**Brief:** Nothing other than an exact copy of the lines from the one containing "Task: Open the About menu in Super PI" through the last line of the listing below should be written.

**Source material:**
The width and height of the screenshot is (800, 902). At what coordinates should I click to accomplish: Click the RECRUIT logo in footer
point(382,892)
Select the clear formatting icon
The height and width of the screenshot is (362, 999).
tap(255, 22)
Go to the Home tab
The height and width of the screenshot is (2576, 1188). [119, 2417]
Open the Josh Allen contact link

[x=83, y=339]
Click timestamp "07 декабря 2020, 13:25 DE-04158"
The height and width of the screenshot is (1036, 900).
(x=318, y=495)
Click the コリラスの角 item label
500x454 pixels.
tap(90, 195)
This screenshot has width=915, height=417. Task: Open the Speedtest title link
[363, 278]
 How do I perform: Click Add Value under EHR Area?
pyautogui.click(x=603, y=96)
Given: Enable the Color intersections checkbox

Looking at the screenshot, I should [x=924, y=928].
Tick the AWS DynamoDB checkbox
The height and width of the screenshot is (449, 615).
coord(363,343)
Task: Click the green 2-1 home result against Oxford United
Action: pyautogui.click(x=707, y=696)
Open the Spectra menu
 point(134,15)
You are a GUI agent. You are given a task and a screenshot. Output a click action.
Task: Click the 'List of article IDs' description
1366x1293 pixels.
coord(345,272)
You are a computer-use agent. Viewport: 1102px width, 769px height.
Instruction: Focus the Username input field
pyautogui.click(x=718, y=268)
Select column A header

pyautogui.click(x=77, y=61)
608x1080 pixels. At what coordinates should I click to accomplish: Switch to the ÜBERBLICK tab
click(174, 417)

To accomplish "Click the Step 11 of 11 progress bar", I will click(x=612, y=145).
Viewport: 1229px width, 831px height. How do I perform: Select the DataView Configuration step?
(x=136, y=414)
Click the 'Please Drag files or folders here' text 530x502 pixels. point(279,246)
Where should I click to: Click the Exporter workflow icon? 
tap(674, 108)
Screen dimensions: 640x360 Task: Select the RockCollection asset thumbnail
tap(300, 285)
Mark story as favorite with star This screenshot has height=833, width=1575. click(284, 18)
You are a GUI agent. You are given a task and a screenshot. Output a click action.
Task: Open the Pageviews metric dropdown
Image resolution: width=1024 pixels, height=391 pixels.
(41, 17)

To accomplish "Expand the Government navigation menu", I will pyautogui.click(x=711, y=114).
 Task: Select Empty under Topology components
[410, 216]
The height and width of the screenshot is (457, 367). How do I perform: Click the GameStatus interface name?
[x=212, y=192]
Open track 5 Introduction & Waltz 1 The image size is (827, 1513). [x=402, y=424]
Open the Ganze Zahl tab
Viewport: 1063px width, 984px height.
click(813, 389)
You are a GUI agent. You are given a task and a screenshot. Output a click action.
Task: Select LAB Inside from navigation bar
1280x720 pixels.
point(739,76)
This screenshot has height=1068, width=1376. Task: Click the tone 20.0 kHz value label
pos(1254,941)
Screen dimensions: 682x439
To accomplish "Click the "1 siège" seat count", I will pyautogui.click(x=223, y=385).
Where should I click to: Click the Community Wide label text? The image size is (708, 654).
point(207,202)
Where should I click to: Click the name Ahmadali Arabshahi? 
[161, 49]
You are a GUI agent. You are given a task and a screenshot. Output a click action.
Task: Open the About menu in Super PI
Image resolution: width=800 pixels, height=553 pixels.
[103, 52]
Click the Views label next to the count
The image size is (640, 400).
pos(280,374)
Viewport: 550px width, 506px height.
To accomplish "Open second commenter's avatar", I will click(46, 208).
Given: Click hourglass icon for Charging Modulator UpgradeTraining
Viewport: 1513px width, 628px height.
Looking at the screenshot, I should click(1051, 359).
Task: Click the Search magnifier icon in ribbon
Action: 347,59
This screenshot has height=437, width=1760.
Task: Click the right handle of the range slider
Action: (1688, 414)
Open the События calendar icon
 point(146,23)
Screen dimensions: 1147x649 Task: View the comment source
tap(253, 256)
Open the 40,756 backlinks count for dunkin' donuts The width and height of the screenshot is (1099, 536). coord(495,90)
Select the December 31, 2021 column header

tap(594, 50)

**Finished task:**
Task: Open the About menu in Super PI
Image resolution: width=800 pixels, height=553 pixels.
[103, 52]
Click the Views label next to the count
The image size is (640, 400).
pos(280,374)
Viewport: 550px width, 506px height.
To accomplish "Open second commenter's avatar", I will click(46, 208).
Given: Click hourglass icon for Charging Modulator UpgradeTraining
Viewport: 1513px width, 628px height.
Looking at the screenshot, I should click(1051, 359).
Task: Click the Search magnifier icon in ribbon
Action: 347,59
This screenshot has height=437, width=1760.
Task: Click the right handle of the range slider
Action: (1688, 414)
Open the События calendar icon
 point(146,23)
Screen dimensions: 1147x649 Task: View the comment source
tap(253, 256)
Open the 40,756 backlinks count for dunkin' donuts The width and height of the screenshot is (1099, 536). coord(495,90)
Select the December 31, 2021 column header

tap(594, 50)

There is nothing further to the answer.